I remember the day the rod of my bike pedal punctured my toes and my mom carried me to the bathtub, dripping blood, from the sidewalk through the building. The blood stains remained for a while. I had to get stitches, right between two of my ties toes.

I remember this boy named Sammy, a year or two older than me, who would ride his bike in front of my building and scream “Eba! Eba!” — always twice — whenever I was sitting outside.

I remember when Jeffrey, the skinny boy who lived in the next building, slipped me my first “Do you like me? Check yes or no.” letter at the bus stop. I remember falling in love with Jeffrey a year later. We dated on and off for like six years.

I remember freeze tag, sledding whenever we got a quarter-inch of snow (it was Mississippi, after all).

I had this friend named Kitty. Her dad was so strict. Whenever we were together, he would yell at her for having poor posture. “Stand straight like Eba,” he’d say. I’ve had poor posture ever since (though it may also have to do with the size of my breasts). Kitty was an amazing artist. She’d do portraits of other kids who lived around us.

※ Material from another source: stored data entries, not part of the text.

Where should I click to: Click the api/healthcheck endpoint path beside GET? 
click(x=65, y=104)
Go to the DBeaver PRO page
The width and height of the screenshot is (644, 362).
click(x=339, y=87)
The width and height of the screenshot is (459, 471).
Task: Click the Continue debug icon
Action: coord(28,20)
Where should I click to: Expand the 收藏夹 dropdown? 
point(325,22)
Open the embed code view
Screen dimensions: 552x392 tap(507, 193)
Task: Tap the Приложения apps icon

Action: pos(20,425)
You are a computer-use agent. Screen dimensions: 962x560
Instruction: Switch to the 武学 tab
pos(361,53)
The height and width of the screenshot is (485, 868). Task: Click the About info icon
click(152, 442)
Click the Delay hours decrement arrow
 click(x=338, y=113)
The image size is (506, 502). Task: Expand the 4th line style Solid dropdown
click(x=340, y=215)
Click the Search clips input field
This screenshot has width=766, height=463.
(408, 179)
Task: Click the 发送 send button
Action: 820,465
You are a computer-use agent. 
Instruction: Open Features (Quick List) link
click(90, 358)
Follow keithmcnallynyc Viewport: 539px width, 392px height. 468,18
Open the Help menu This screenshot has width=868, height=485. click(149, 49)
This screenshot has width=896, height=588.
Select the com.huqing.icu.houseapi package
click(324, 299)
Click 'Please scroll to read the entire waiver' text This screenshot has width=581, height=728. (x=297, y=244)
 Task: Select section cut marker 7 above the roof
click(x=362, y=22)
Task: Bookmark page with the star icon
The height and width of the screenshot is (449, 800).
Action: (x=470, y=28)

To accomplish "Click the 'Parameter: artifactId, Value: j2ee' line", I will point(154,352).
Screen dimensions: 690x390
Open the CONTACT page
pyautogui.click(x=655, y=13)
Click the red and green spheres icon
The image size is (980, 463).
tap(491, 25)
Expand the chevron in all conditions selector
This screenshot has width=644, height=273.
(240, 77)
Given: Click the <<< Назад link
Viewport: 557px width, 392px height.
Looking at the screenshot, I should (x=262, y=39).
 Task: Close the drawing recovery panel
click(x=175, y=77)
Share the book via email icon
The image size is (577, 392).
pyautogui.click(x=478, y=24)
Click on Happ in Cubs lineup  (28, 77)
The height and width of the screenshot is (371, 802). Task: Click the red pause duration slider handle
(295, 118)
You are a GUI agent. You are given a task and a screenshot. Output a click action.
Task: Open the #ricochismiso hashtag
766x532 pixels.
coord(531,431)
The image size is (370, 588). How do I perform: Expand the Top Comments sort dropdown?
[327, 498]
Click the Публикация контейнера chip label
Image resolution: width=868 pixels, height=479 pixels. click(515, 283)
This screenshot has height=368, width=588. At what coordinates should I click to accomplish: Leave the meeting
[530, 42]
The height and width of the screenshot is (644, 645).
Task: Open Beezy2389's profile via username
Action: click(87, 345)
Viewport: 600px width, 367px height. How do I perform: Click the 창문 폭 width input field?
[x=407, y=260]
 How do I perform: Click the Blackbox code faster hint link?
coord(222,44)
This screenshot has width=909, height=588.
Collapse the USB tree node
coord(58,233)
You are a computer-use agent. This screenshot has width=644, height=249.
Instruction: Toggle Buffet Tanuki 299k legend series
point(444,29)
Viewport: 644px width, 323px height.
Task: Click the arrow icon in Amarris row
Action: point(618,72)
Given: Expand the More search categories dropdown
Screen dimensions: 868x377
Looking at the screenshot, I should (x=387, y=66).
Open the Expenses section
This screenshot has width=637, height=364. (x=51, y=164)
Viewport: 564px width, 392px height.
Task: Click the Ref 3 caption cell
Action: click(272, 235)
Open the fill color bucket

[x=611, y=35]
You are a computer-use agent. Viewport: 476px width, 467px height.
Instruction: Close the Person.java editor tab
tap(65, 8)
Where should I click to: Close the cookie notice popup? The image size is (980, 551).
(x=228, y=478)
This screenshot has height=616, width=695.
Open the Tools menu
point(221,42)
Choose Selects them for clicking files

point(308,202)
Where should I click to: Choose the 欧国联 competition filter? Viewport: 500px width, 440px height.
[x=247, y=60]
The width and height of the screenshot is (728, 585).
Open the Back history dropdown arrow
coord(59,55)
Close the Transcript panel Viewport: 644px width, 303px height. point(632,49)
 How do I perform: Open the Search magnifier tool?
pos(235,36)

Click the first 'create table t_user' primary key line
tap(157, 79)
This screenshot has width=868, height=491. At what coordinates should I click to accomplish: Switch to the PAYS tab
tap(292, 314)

Whenever I think of seesaws [or teeter-totters, if that's what you call them], I think of Kitty.

There were baby-sitting gigs, lots of neighborhood fights, learning to do back flips on mattresses we’d dragged onto the grass.

In third or fourth grade, I took home some seeds and planted them in the garden right outside our kitchen window. Beautiful flowers. They grew year after year. I still don’t know what they were called.

One time, a friend named Lizzie knocked on my door. I answered wearing an apron. She asked me what I was cooking. I said I was washing dishes and was trying to stay dry. She looked at me funny and I then realized that no one outside of my household did that.

Adjusting to American customs took awhile, I guess. [I didn't learn what a Lazy Susan was until college.]

One time, my dad killed a chicken in our kitchen sink. I remember praying for the chicken, thanking it, realizing how important it was to know where your food came from and to appreciate that.

For a few years, I had this stray curl that would never be tamed by gels, mousse, ponytails or anything else. The other kids started calling me “Michael Jackson.”

I loved this place. More than I ever thought I did back then.

In the past year, Ole Miss tore down The Village. A law school was built. [http://www.youtube.com/watch?v=wSCxZcav5CI]

Three of the buildings in the The Village remain, but the main buildings — including the one I lived in — are gone.

I saw the completed law school when I was home a couple of weeks ago. No signs that anything was there before.

Just gone.

The playground where I attribute a number of my remaining scars: gone. The place where we waited for the bus: gone. The first tree I remember climbing: gone.

So I’ve been trying to write about The Village. I want to remember it.

Sometime last year, after construction had begun, I wrote:

They razed The Village,
tore down the only place where we were a family
to build a law school
where they would talk about justice
without ever doing justice to the place that had raised us

But I didn’t like that. So I abandoned it.

Today, while sitting on a bench enjoying the sunshine in Wichita, I wrote:

We were redefining rich, poorly,
with our overflowing courtesies
and Southern modesty,
spreading the walls of our 2-bedroom apartment so wide
8 bodies
too few

….
where we climbed family trees,
where at the top,
sap-soaked,
we had unobstructed views of generations,
we could see so much, there on top of the world

I don’t like that either.

So, maybe, I shouldn’t write like that.

Maybe this is a short story. Maybe this is a novel. Maybe it’s just an intro to a collection of essays about The Village. Other people must have similar memories. Maybe I could collect their thoughts, create some sort of tribute website for this place that built me. Theyrazedthevillage.com. That’s too negative, though.

When I think of home, I think of Oxford, but really I mean The Village.

Is it still home? How could it be? Is “home” really just a collection of memories? Or does it have a door that you must walk through before knowing you’re there?